5 Signs You’re Experiencing A Dating Burnout
Most women I know are either married/getting married or completely single. There’s no in-between. Where are the women who are in relationships? You know, the women who installed dating apps, found love in a hopeless place and went on to be in a healthy relationship with the same person. Where are our sisters who didn’t get ghosted or worse, wokefished? Where are women who didn’t find the typical “I’m not looking for anything serious” or “let’s not label things” being thrown at them? All I see around me are attractive, charming, and really cool women who are quite single. There’s nothing wrong with not wanting to be in the dating field but it’s surprising how so many of us are giving up, at least temporarily. Or maybe not giving up per se but rather subconsciously closing ourselves to possibilities. Well, dating burnout is a thing and could as well be the pandemic that’s affecting several of us courtesy of the terrible quality of the dating pool we’re forced to pick from.
Dating can be exhausting and time-consuming; it’s not all fun and glamour. I don’t need to explain how women are very well acquainted with the painstaking effort that goes into being out and about. The sheer investment you need in trying to still sound enthused in three parallel conversations playing about simultaneously with three different men. And yet, it’s funny how all of these conversations seem so identical. Everyone’s asking the same things, and it’s not like what you do for a living is going to change. It’s exhausting. And then you go through all that to find one interesting man but after a couple of dates, it goes down with a thud like a failed elevator.
“Dating takes up a lot of time,” says Brandy Engler, Ph.D., a clinical psychologist specialising in relationships and sexuality told Glamour. She further explained how after a while, it can seem “unproductive” and “frustrating”.
Licensed marriage and family therapist David Klow explains, “Never before has the search for a partner been so encompassing,” he says. “We are looking for a partner, friend, lover, companion, potential coparent, and co-CEO of a potential family; in previous times our expectations in love and marriage were much lower,” he further added. He said looking for a partner who fulfils all these criteria is taxing and leads to dating burnout.
How do you know if you’re going through a dating burnout? Here are five signs!
You are beginning to feel there’s no one for you out there
If you’re dating just for fun, you’re less likely to develop dating burnout unless you’re going with extremely boring peeps. However, if you’re looking for a partner, and constantly facing disappointment, the whole process can feel a lot more overwhelming and tedious. Each time you feel this guy is different, things just don’t take off, that is, if you find that one interesting man out of the boring clutter.
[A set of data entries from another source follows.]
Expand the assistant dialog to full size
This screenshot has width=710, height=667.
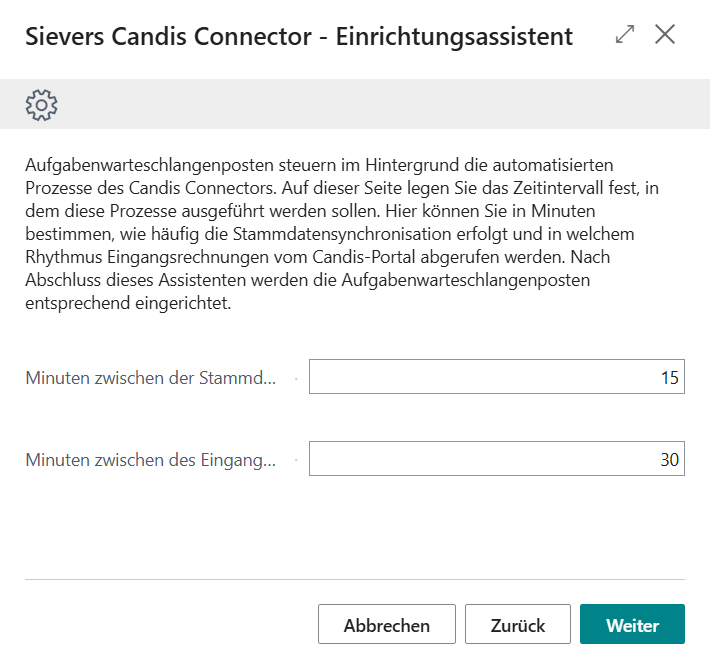coord(625,35)
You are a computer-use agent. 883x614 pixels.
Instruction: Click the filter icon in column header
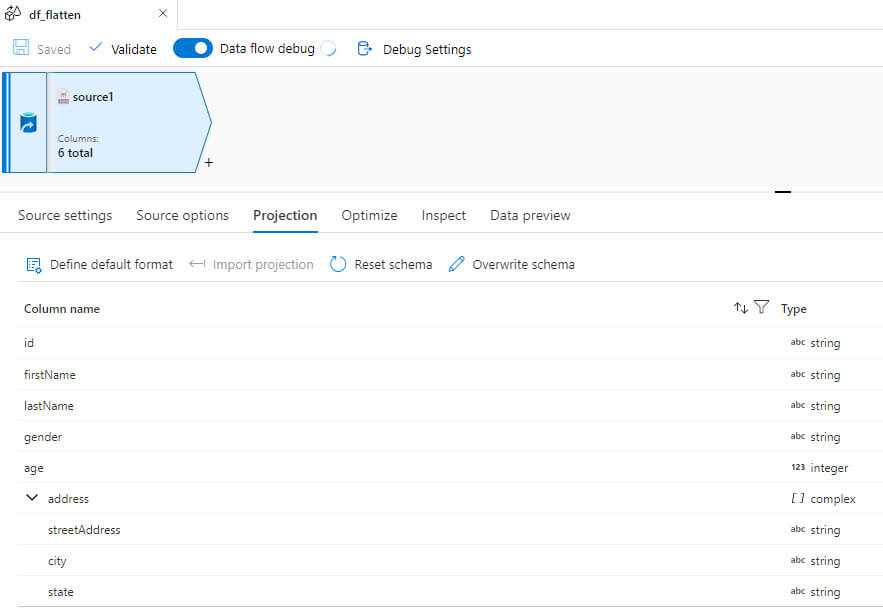761,308
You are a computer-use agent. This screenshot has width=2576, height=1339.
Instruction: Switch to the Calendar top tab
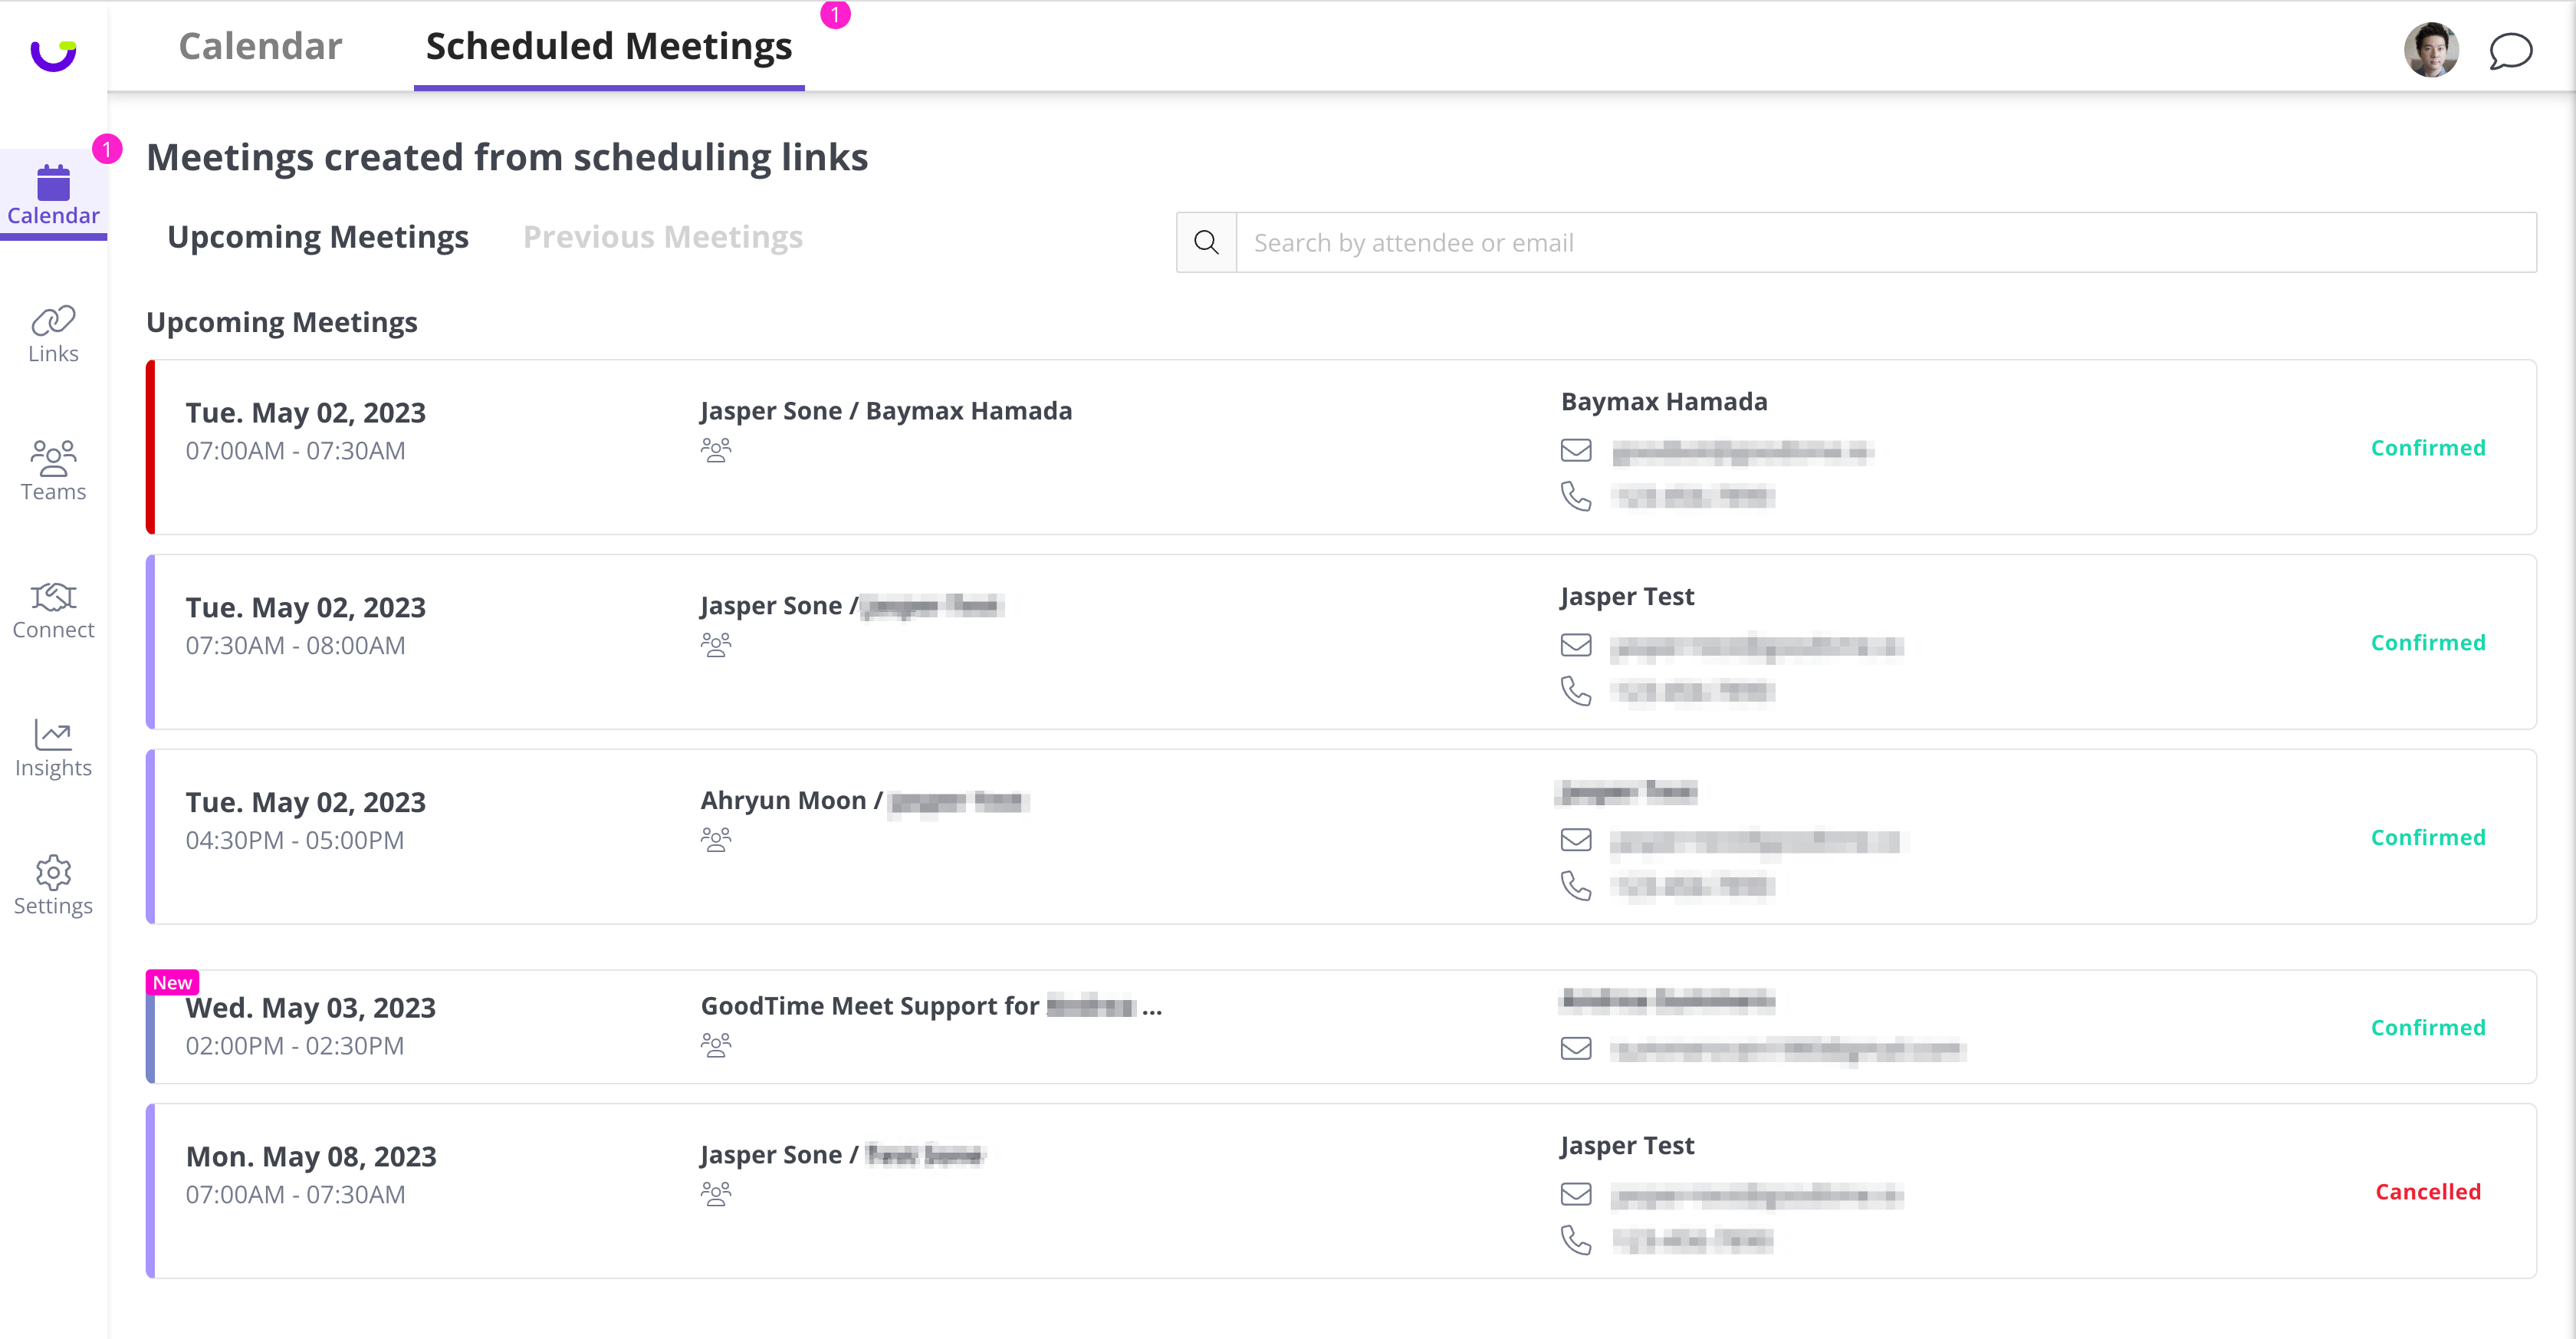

You’ve been going out on dates but you’re still single
I am open to being in a relationship again but until recently I wasn’t. I didn’t even want to have casual sex. So why would I want to go on dates? I love the experience – the getting dressed bit and sharing good conversations with a lot of flirting. But I didn’t want to leave someone high and dry. However, it’s not like when I do want a relationship, all that dating is fruitful. Dating burnout does happen, especially if you’re going out on dates with nothing coming out of it really.
Your last few dates were just bad
They were just plain bad. You went out with men who were best left to dating themselves because you wouldn’t wish such boredom or annoyance on any other woman. While sitting across the table, all you could think of is taking your bra off and relaxing with an episode of Friends because you need Chandler’s brilliant sense of humour to fumigate your head. A few of these will definitely lead to dating burnout.
You just feel like staying home
If you’ve been postponing dates indefinitely or cancelling last minute, chances are that you’ve got a dating burnout problem. You’re fried and tired. The previous experiences give you cold feet when it comes to dating.
It feels too mechanical now
The whole process is mechanical. You have dated so much that you just know exactly how it will turn out. You match with someone, they will ask you the same set of questions, you will give the same set of answers. Then you may go out on a date with one of the better ones – dress, drink, dread. It’s so mechanical, it’s almost like photosynthesis now.
Klow recommends taking a break if you’re experiencing dating burnout. “Appreciate what you already do have in your life, rather than focusing on what you lack and are longing for,” he says. He also said that it will be wise to sign up on different apps to mix things up. Open yourself to meeting people offline and go on dates but only if you know these will be good. Bad dating puts you off dating so it will be better to take a break, rejuvenate and aim only for the top apples!